Hartberg was founded by Margrave Leopold I von Steyr soon after 1122, as the first Traungauer Palatinate on Styrian soil. At first it only comprised the castle, the Johannes chapel, one estate and a mill. The market, which was first mentioned in records in 1128, extended south-eastwards with the church consecrated to the Holy Martin. Due to its political position, Hartberg became the central location in the county – only to be replaced by Graz later on. Many cultural monuments have been preserved from this rich and changeful past.

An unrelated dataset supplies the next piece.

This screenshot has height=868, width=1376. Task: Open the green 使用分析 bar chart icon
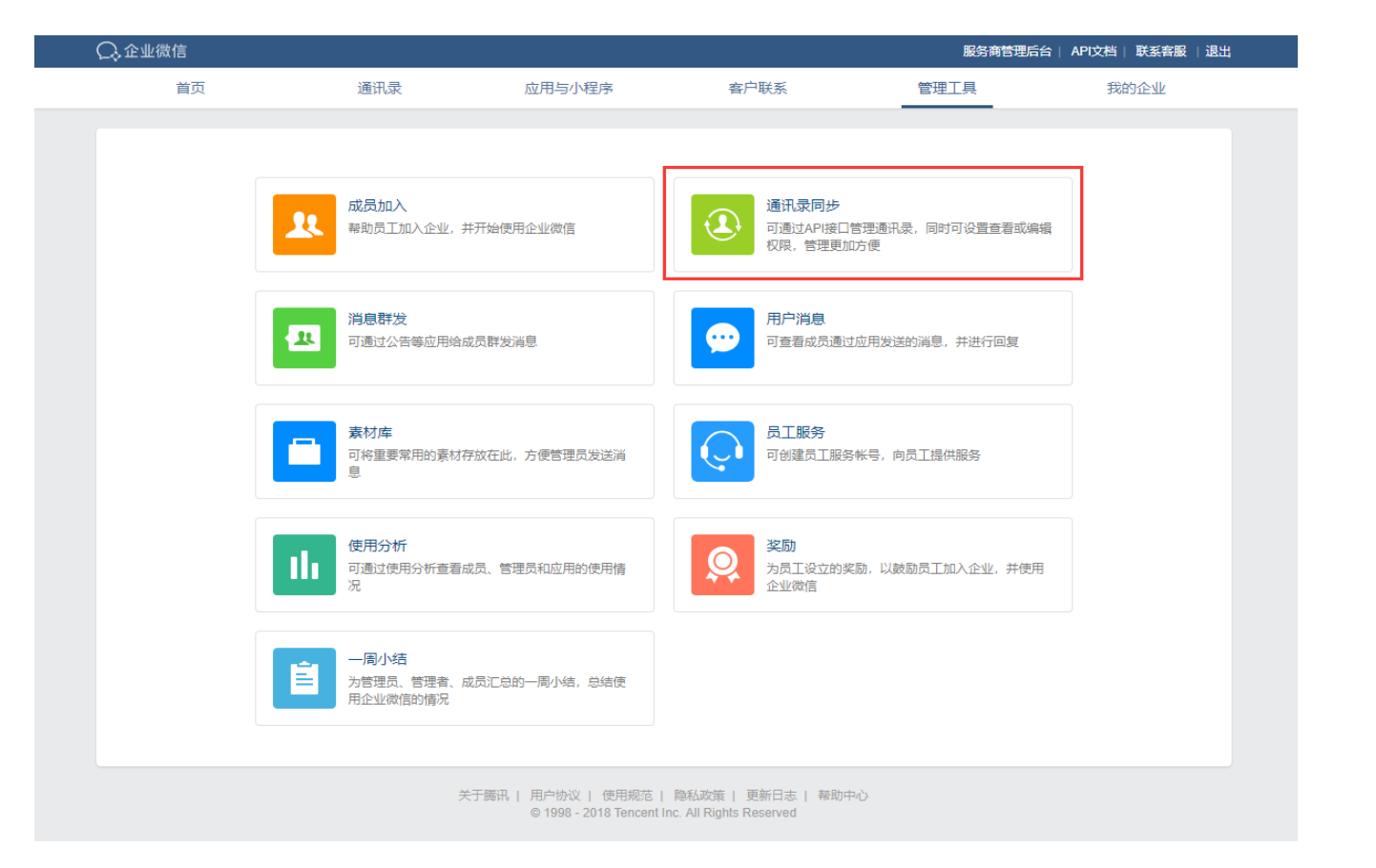pos(303,565)
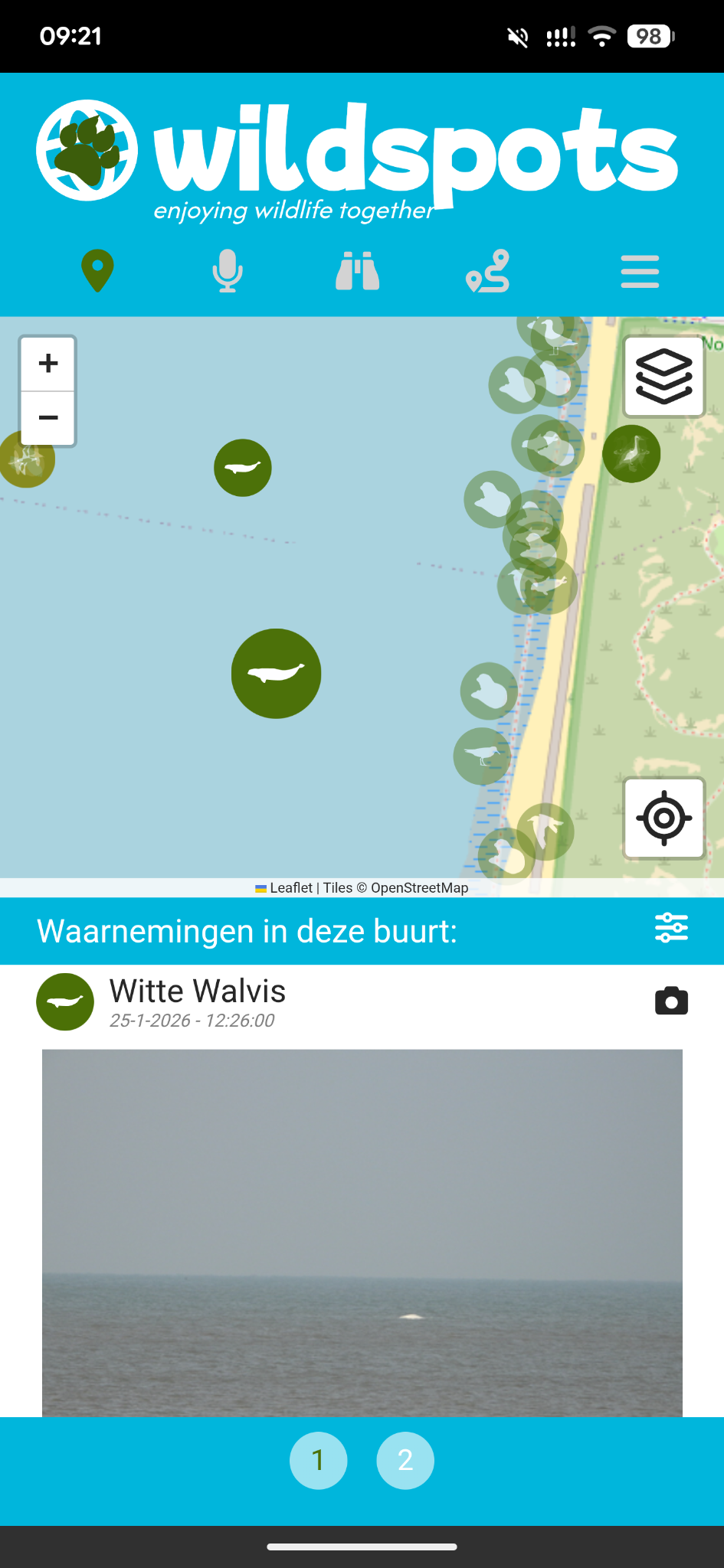Open the map layers selector

664,376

The Hartberg Charnel House is the best known monument, which is thought to originate from the second half of the 12th century.

In 1469, the Imperial mercenary headsman Andreas Baumkirchner conquered Hartberg; a few years later troops of the Hungarian King Matthias Corvinus devastated the town. In 1532 the Turks passed by the town, which was only detrimental to the town’s suburbs. The Haiduci attacked the town in vain in 1605, pillaging only outside the safe town walls.

Hartberg town remained in the possession of the sovereign until 1529, and in this year it was sold to the then governor Siegmund von Dietrichstein. Later on, the town was owned by the Paar dynasty for a longer period of time. This dynasty resided in Hartberg Castle and made a name for themselves as the court postmasters in the 17th century.

The Hartberg Municipal Coat of Arms

A town with a long tradition

In a red bar crossed by a silvery blazon the figure of the Holy Martin sits on a left-striding brown, grey-bridled horse on green ground.

His white, fully-bearded head is covered with a peaked brown hat with an ermelin flap surrounded by a golden gloriole. His clothes consist of a red jerkin as is his hose, a green, yellow-lined coat and brown boots with ermelin bootstrapping.

The saint turns to a white-bearded beggar with white hair who kneels on his right knee beside his horse, holding his hand aloft. The beggar is wrapped only into a brown coat and a grey apron. The blazon is girded by an ornamented steel-coloured surround.